The Okuma government is aiming to have the evacuation order lifted in spring next year for an area, once the central part of the town, that was the base of reconstruction efforts.

The new commercial facility was built by the public sector and is being managed privately. It is a wooden one-story building with a total of about 1,400 square meters of floor space.

Businesses accommodated in the facility include eateries, a convenience store, a grocery shop and a beauty parlor. There is also a laundromat open around the clock, which workers involved in decommissioning nuclear reactors and reconstruction efforts are expected to use.

The nuclear power plant is partly located in the town.
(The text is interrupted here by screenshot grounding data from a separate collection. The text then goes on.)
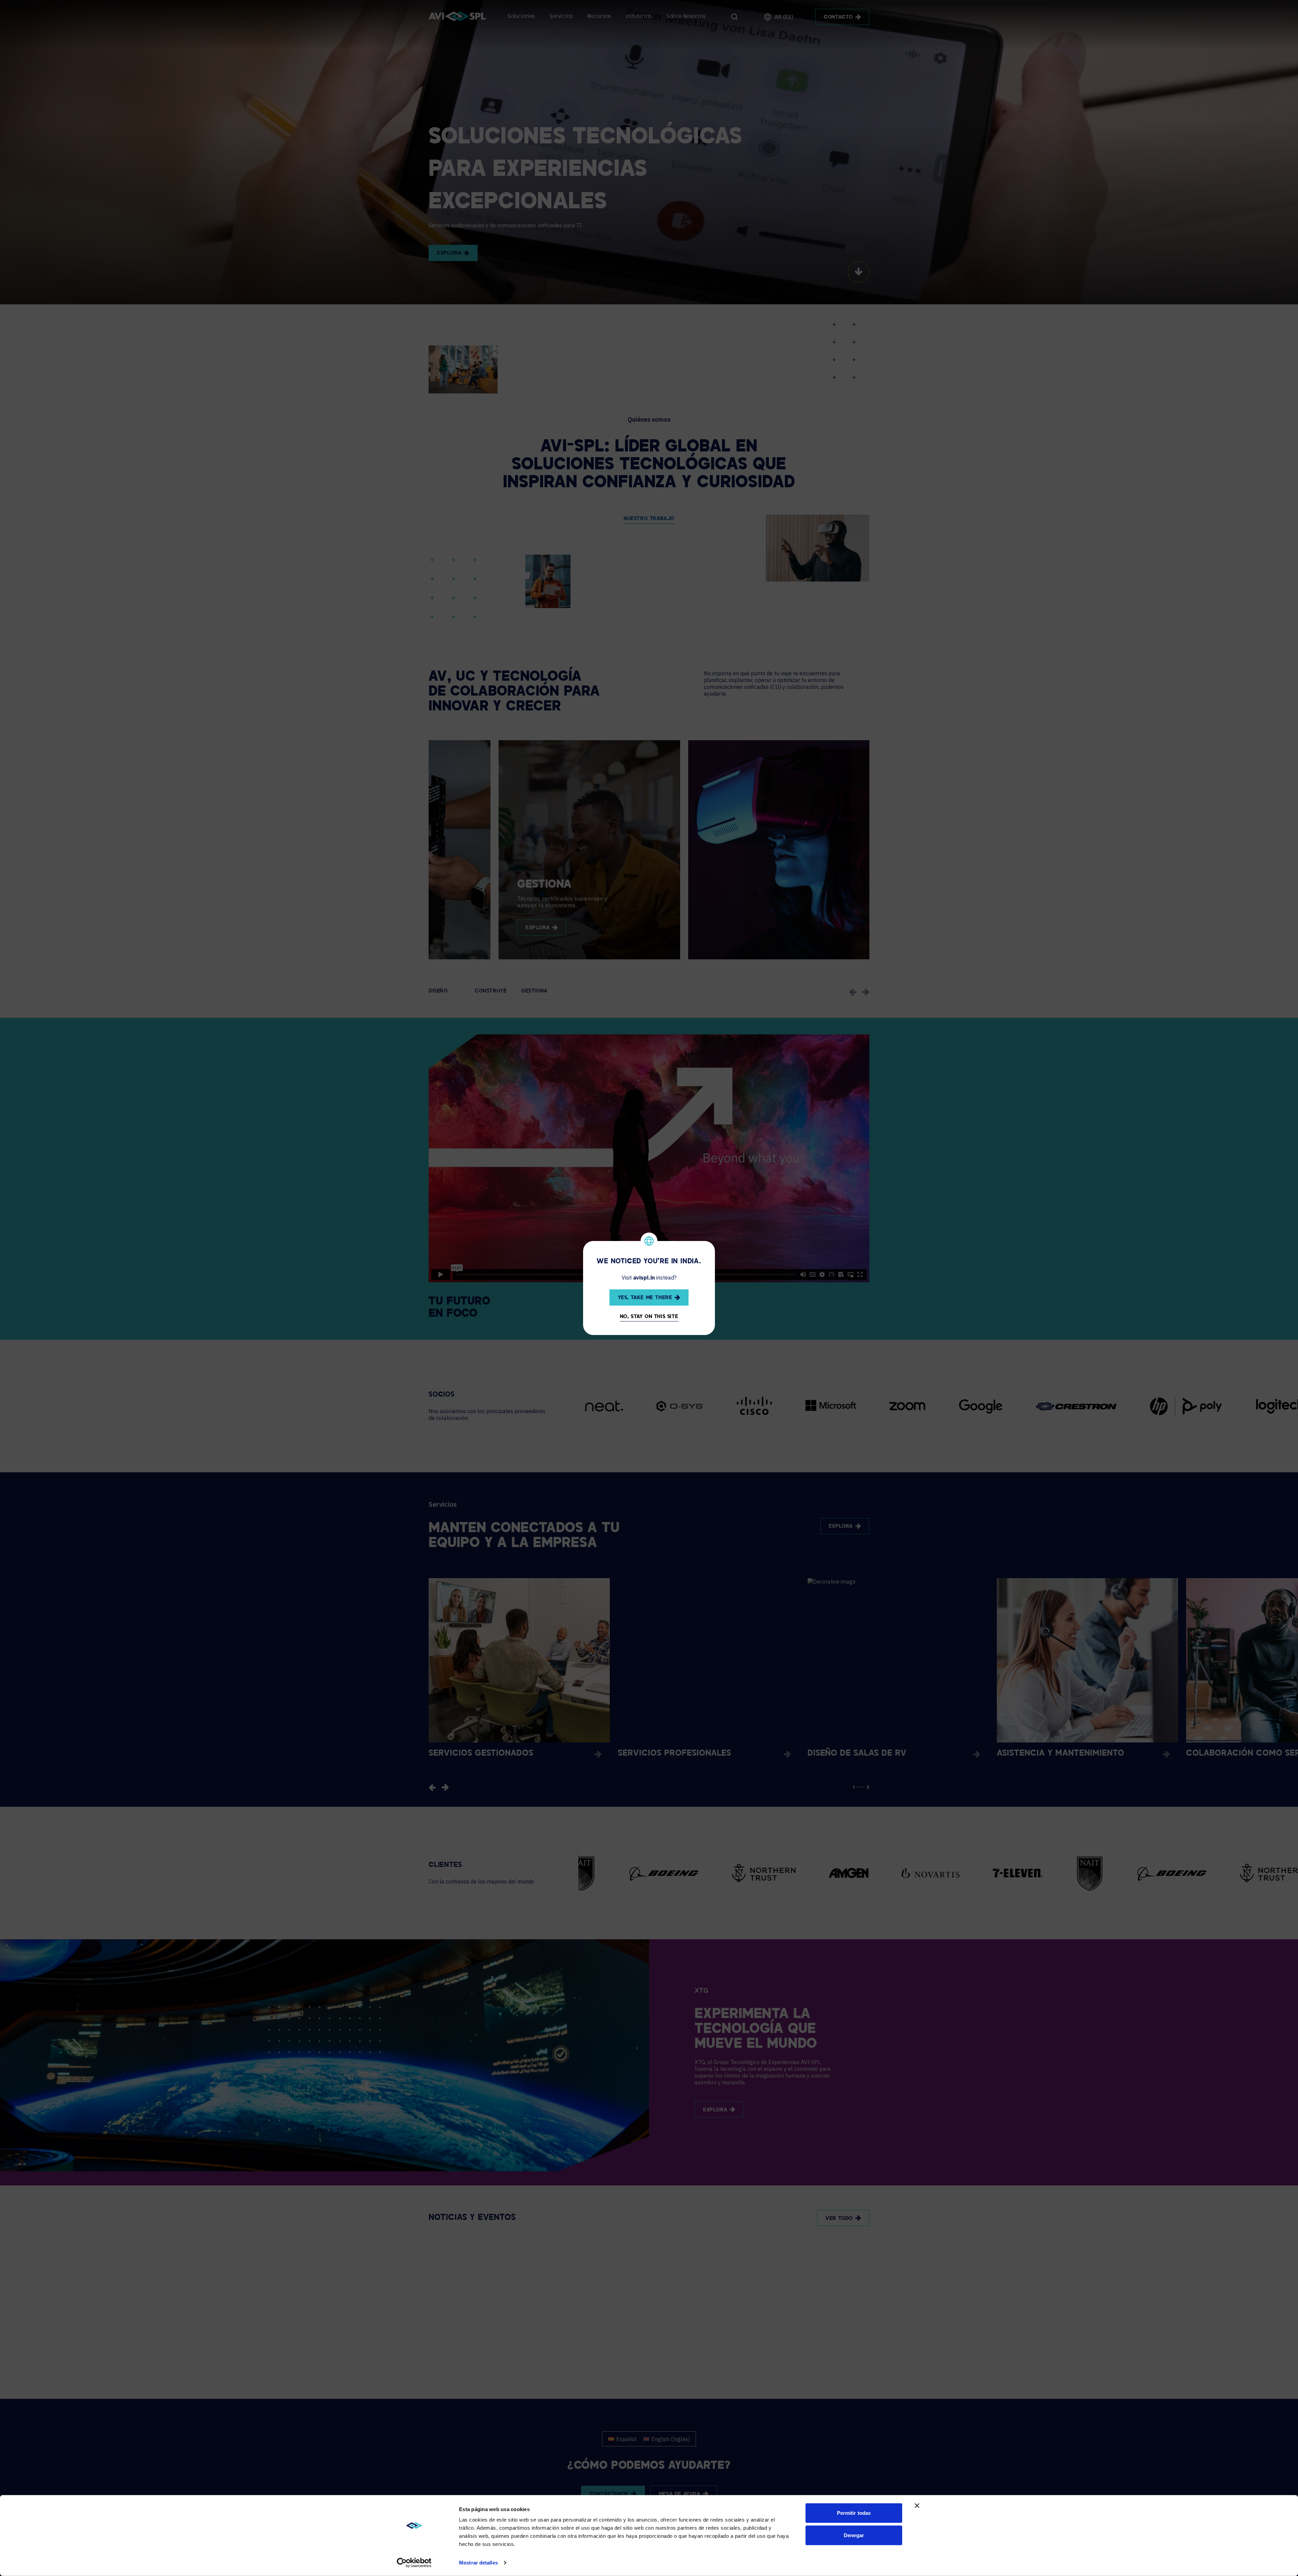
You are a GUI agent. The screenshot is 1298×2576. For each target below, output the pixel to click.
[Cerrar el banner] (917, 2505)
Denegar (854, 2535)
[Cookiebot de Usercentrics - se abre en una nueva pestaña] (414, 2563)
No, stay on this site (649, 1316)
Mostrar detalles (478, 2563)
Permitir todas (854, 2513)
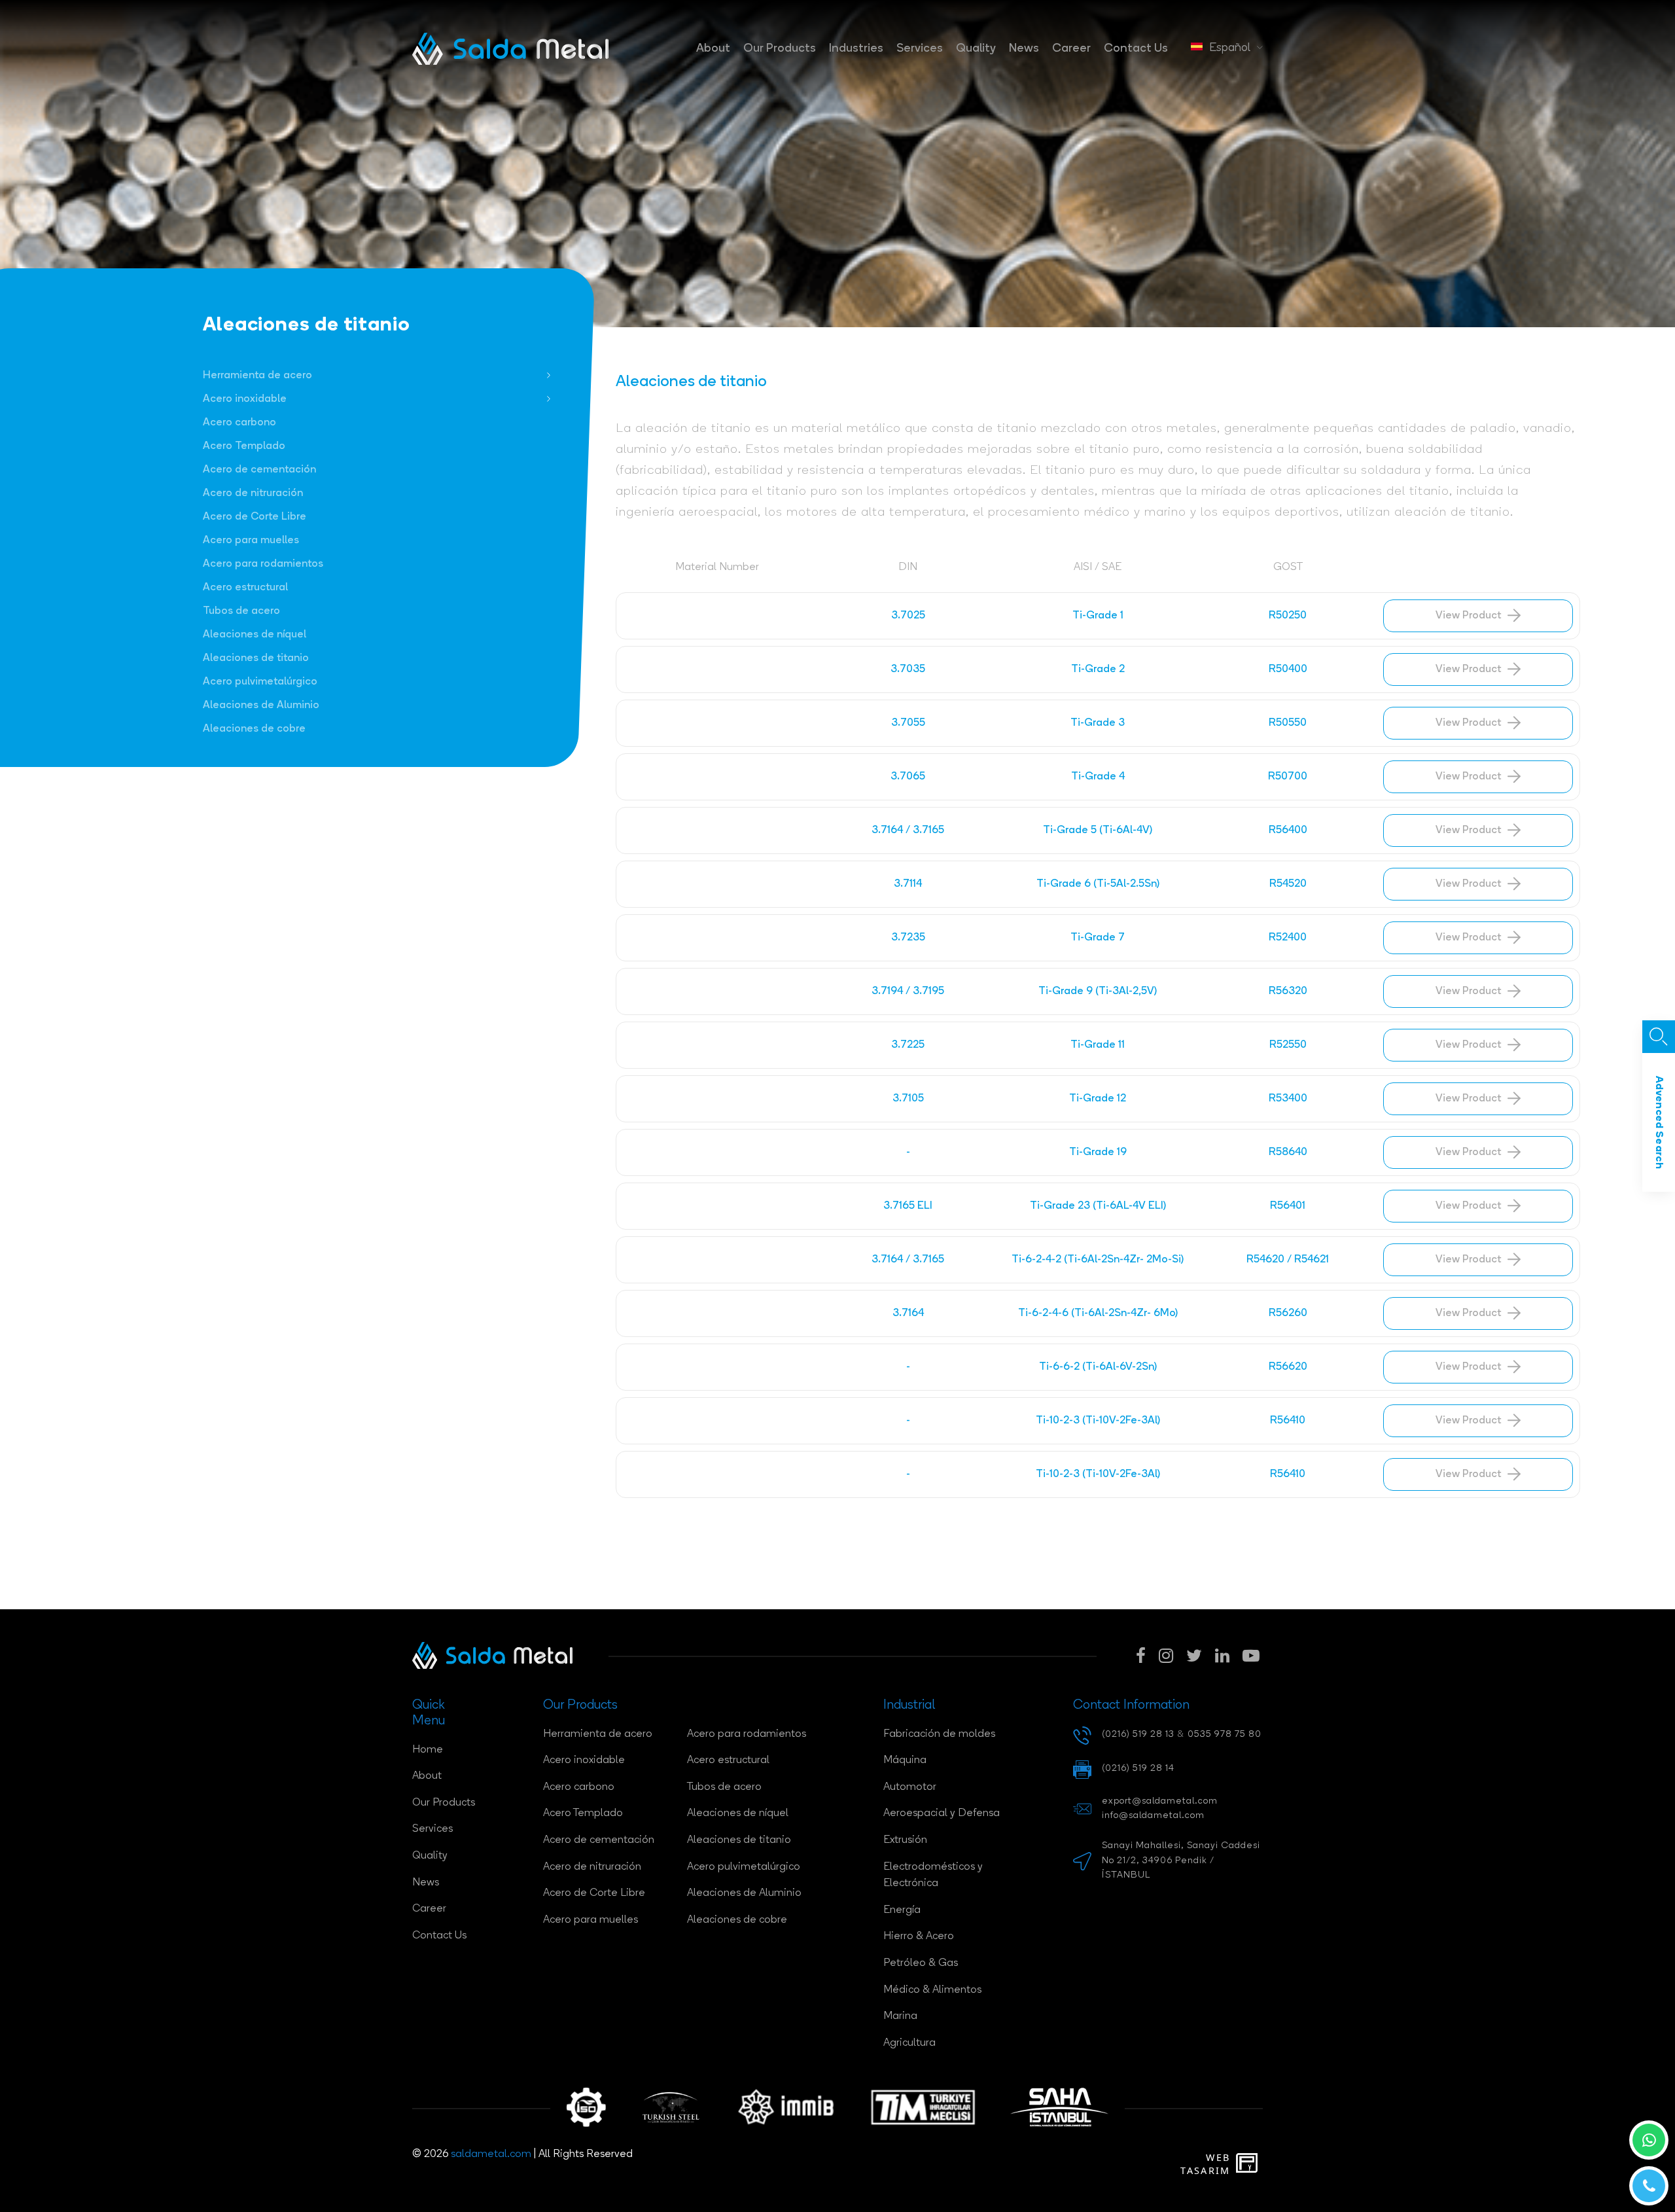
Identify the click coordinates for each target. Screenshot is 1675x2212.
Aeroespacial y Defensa (941, 1813)
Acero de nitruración (253, 493)
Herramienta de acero (257, 375)
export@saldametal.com (1160, 1801)
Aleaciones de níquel (254, 635)
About (713, 49)
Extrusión (905, 1840)
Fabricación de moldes (939, 1734)
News (1024, 49)
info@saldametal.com (1153, 1816)
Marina (900, 2016)
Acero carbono (239, 423)
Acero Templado (244, 446)
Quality (976, 49)
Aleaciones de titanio (256, 658)
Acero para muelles (251, 540)
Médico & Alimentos (932, 1990)
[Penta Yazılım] (1249, 2164)
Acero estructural (245, 587)
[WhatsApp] (1648, 2140)
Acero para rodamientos (263, 564)
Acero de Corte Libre (254, 517)
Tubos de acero (241, 611)
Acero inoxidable (245, 399)
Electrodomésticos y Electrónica (933, 1875)
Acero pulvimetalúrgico (260, 682)
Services (919, 49)
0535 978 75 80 (1224, 1734)
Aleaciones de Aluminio (261, 705)
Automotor (909, 1787)
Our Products (779, 49)
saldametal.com (491, 2154)
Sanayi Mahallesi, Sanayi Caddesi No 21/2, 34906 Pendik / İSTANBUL (1181, 1860)
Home (427, 1750)
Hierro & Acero (918, 1936)
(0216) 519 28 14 (1138, 1769)
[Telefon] (1648, 2185)
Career (1071, 49)
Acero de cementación (259, 470)
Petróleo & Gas (920, 1963)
About 48 square kilometers of acreage, accounting for about 60% of the town, is designated as a difficult-to-return zone.

As of March 1, the town had 285 residents, less than 3% of the 11,505 people who lived there before the Great East Japan Earthquake.

The commercial facility is also home to Kissa Reinbo, a coffee shop that stood next to the previous town government building for more than 30 years. The coffee shop has reopened in Okuma for the first time in 10 years.

Kissa Reinbo was loved by residents for the British rock albums collected by owner Kazushi Takeuchi, 67, and for the cups of coffee he enthusiastically brewed with siphons.

About a half-year after the nuclear accident, Takeuchi reopened the coffee shop in Aizu-Wakamatsu in the prefecture, where he lived as an evacuee.

But his goal was to reopen the shop in Okuma. Takeuchi closed his operation in Aizu-Wakamatsu about three years later, and waited for the day he could resume business in his home town.

On the day of the reopening, people who were frequent customers before the accident came one after another.

Takeuchi said, "I want to continue managing this business even if it's on a small scale, so that this can be a place of rest for town residents."